2002年6月28日

カナナスキスサミットについて(談話)

社会民主党
幹事長 福島瑞穂

  1. サミットの意義や役割が問い直される中、今回のサミットも、ロシアの正式加盟のみが唯一の成果という内容の乏しい結果となった。際立ったのは、景気の低迷によって世界経済の足を引っ張るわが国への厳しい視線と、ブッシュ大統領に擦り寄る小泉首相の姿である。

  2. ブッシュ大統領が、急遽持ち込んだ中東和平に関する新提案については、パレスチナ国家の樹立については評価したものの指導部の交代という無理難題については他の首脳は一様に冷ややかであり、合意に至るべくもなかった。しかし、小泉首相はこの問題についても、他の首脳に先駆けていち早く提案を「評価」し、米国追従に終始した。同時にこれは、わが国がこれまで中東和平実現のために努力してきた中立政策に反し、中東諸国との友好関係を損なうものといわなければならない。また、緊張関係を深める印パ紛争については議論に上ることもなく、サミットの限界を示すものとなった。
    結局、「テロ対策」について大きな成果はなく、一国超大国主義の立場をとる米国と他の国々との溝が埋まることはなかった。

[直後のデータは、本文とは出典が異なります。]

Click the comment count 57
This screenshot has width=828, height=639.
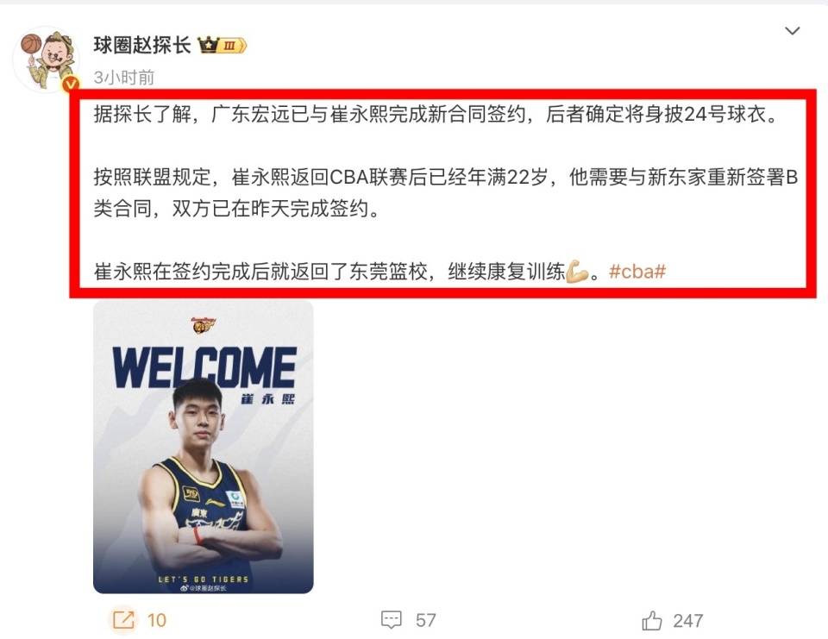tap(425, 620)
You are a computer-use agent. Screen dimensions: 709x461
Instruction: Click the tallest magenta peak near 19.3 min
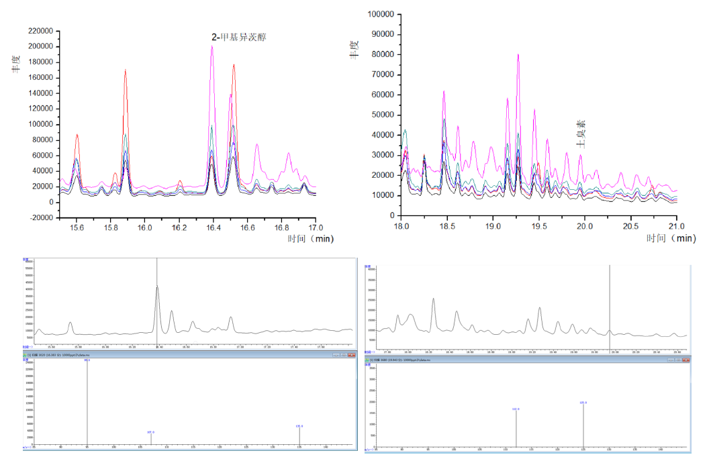518,56
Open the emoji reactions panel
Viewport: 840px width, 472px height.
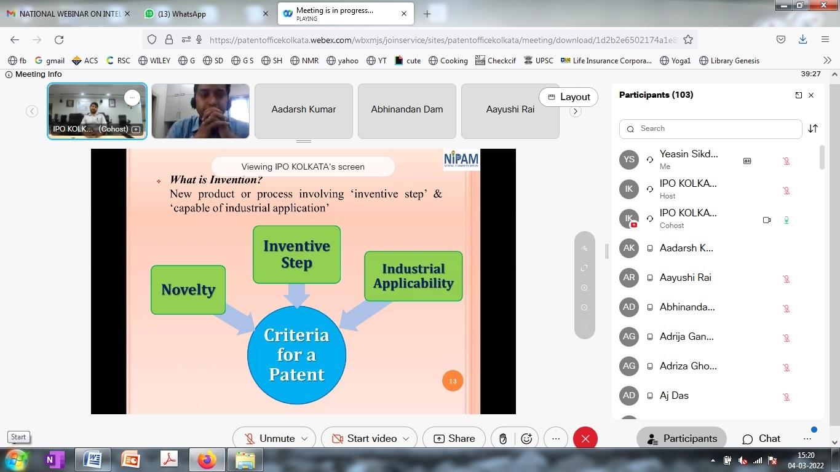point(526,438)
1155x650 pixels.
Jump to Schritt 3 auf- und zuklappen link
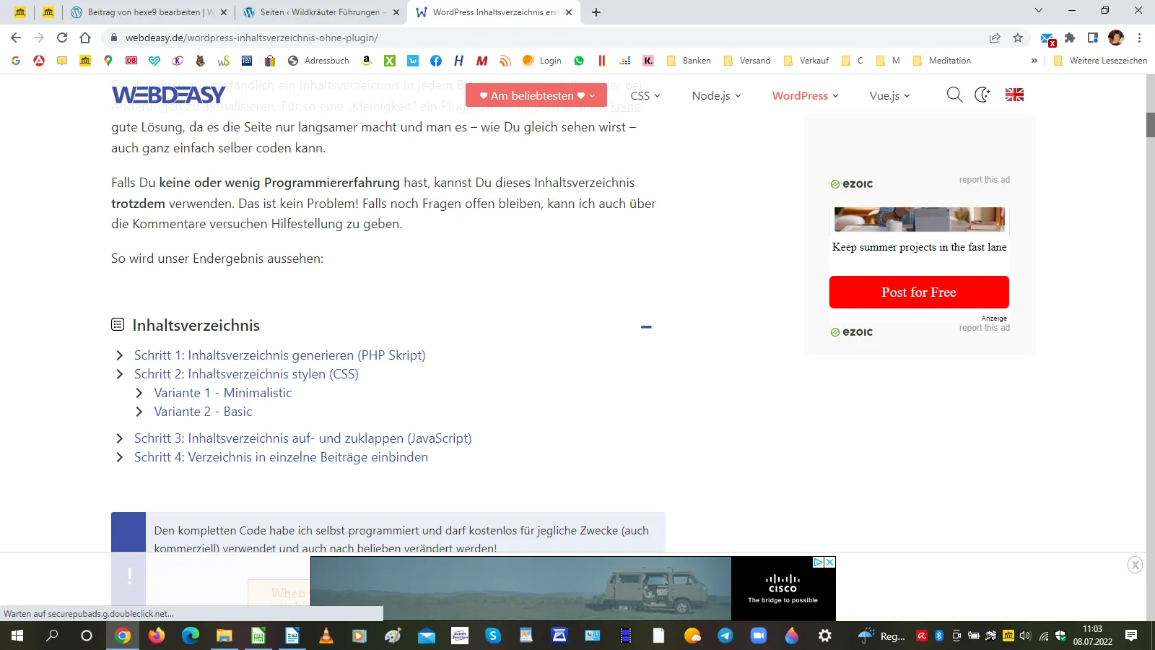coord(302,438)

  3. 「世界経済」という議題を掲げながら、サミットと同時に起こった急激な株安、ドル安に対して何ら有効な手立てを講ずることなく、逆に「世界経済は回復基調」と現状とかけ離れた認識を示し、世界と市場の失望を買うこととなった。小泉首相は、色あせた「構造改革」のスローガンを繰り返すばかりで、新味と内容に乏しく、かえって景気回復への無策振りを露呈することとなった。

  4. 今回のサミットは、グローバル化がもたらす矛盾や、続発する地域紛争に対して、大国と言われる国々が一致して取り組むことの困難さを改めて浮き彫りにした。同時に、独自の外交姿勢を示すことなく、米国追随に終始した小泉首相の対応は、我が国の国益を損なうものとして、厳しく批判されなければならない。また、事前に各党の意見を聞くこともなく出かけた小泉首相の政治センスを疑わざるを得ない。